>> BEGIN
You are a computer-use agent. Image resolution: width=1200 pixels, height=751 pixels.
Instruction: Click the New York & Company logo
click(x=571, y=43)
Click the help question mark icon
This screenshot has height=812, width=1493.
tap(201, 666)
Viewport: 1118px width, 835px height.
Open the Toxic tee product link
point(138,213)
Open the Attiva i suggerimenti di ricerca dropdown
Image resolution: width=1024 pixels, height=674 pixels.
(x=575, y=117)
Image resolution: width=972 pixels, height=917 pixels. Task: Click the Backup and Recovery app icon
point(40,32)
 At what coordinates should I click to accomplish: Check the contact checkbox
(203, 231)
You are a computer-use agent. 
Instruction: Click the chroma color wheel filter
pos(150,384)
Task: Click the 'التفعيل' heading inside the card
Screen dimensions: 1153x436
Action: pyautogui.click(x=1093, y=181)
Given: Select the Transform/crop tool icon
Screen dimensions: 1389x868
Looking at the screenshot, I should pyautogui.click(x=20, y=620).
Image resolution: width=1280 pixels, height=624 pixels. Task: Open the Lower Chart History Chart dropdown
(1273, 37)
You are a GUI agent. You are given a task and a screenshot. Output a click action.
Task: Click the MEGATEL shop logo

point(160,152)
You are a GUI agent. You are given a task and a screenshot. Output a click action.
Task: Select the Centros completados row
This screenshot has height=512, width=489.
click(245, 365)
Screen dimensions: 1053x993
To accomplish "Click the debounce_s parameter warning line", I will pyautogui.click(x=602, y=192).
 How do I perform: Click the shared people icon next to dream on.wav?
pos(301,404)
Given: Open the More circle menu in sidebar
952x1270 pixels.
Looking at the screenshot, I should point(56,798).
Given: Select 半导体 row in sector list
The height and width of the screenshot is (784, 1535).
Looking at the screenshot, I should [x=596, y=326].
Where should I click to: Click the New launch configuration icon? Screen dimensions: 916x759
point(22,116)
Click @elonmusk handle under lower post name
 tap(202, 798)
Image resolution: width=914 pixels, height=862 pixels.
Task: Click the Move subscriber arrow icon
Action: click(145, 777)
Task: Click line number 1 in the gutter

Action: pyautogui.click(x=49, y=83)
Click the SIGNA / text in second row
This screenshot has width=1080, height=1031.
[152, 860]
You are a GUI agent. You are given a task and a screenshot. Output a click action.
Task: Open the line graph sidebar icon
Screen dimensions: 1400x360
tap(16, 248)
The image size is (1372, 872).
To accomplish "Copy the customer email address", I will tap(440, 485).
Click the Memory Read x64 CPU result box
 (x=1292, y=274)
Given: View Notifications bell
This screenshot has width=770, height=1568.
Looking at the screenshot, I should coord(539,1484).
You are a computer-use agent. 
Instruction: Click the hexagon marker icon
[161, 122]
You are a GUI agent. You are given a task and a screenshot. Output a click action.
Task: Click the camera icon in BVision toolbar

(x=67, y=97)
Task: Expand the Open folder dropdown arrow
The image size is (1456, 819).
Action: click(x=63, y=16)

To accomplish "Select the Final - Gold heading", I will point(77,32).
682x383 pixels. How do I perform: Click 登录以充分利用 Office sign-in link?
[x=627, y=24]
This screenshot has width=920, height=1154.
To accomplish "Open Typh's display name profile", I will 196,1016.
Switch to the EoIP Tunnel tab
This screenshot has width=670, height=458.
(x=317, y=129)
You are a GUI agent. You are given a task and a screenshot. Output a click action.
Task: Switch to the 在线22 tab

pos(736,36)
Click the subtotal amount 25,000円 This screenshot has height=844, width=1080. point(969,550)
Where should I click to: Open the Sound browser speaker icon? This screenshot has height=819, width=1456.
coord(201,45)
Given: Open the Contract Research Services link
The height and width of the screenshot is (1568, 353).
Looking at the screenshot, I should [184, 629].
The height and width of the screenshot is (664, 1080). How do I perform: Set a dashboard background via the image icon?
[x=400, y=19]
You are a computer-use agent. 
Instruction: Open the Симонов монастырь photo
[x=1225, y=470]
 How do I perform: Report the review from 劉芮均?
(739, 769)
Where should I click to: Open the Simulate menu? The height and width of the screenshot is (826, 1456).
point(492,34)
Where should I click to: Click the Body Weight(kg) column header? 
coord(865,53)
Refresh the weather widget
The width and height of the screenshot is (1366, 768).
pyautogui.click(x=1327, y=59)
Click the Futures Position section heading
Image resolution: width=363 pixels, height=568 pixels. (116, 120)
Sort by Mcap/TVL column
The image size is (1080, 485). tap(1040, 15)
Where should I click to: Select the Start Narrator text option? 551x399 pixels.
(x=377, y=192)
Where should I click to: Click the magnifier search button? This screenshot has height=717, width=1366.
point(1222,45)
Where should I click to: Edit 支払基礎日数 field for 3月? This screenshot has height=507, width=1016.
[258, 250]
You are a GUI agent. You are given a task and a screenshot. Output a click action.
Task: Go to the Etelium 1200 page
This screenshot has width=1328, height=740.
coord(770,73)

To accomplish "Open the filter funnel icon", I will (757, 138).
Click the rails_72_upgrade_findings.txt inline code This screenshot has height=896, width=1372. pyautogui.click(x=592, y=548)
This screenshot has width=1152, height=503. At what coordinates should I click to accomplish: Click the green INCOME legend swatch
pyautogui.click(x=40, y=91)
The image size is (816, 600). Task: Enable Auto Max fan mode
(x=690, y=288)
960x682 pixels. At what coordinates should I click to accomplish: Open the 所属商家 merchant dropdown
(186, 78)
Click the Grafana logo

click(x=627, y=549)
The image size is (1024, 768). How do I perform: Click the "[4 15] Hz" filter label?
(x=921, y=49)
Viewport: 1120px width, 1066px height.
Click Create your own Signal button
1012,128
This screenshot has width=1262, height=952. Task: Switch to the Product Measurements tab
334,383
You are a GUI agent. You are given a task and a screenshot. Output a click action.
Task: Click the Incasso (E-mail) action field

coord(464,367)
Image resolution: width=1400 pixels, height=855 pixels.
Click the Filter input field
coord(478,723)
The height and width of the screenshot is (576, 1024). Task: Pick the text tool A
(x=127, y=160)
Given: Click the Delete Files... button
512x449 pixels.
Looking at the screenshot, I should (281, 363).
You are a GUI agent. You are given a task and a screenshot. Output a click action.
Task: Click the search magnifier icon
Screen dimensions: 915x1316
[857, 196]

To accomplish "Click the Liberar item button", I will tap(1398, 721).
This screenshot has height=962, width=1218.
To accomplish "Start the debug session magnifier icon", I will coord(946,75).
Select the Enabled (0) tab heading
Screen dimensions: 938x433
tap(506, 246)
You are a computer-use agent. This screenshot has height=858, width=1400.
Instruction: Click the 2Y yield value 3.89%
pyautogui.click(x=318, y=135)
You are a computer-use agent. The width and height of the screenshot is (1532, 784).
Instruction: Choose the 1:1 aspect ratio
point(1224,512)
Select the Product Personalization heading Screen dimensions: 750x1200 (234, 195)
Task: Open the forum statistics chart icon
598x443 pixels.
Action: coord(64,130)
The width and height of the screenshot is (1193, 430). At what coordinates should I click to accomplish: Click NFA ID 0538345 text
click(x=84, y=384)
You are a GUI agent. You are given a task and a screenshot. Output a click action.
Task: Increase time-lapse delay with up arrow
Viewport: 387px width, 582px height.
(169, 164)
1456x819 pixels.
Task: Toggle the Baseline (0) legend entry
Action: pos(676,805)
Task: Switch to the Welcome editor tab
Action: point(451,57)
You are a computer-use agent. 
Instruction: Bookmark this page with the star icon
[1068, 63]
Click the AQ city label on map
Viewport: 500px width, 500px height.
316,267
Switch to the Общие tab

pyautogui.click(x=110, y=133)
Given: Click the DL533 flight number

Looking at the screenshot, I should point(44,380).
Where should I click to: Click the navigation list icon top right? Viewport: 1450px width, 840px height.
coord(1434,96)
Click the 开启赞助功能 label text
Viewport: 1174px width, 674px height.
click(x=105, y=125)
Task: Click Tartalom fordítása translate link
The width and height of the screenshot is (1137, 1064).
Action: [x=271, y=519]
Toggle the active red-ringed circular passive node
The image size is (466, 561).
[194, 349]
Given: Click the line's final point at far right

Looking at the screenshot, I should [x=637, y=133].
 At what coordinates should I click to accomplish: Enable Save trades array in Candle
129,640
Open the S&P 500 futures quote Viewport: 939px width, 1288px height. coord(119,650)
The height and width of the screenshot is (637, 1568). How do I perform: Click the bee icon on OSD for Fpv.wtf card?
>> END
→ What is required
Please rewrite the items from the line with "You are a computer-use agent. The" up to and including the line with "Select the Product", requests included, and scale only the answer coordinates by 2.3, rounding each to a whole number with halves rounded up. Leave every other number unchanged.

→ Written response
You are a computer-use agent. The width and height of the screenshot is (1532, 784).
Instruction: Choose the 1:1 aspect ratio
point(2815,1178)
Select the Product Personalization heading Screen dimensions: 750x1200 (538, 449)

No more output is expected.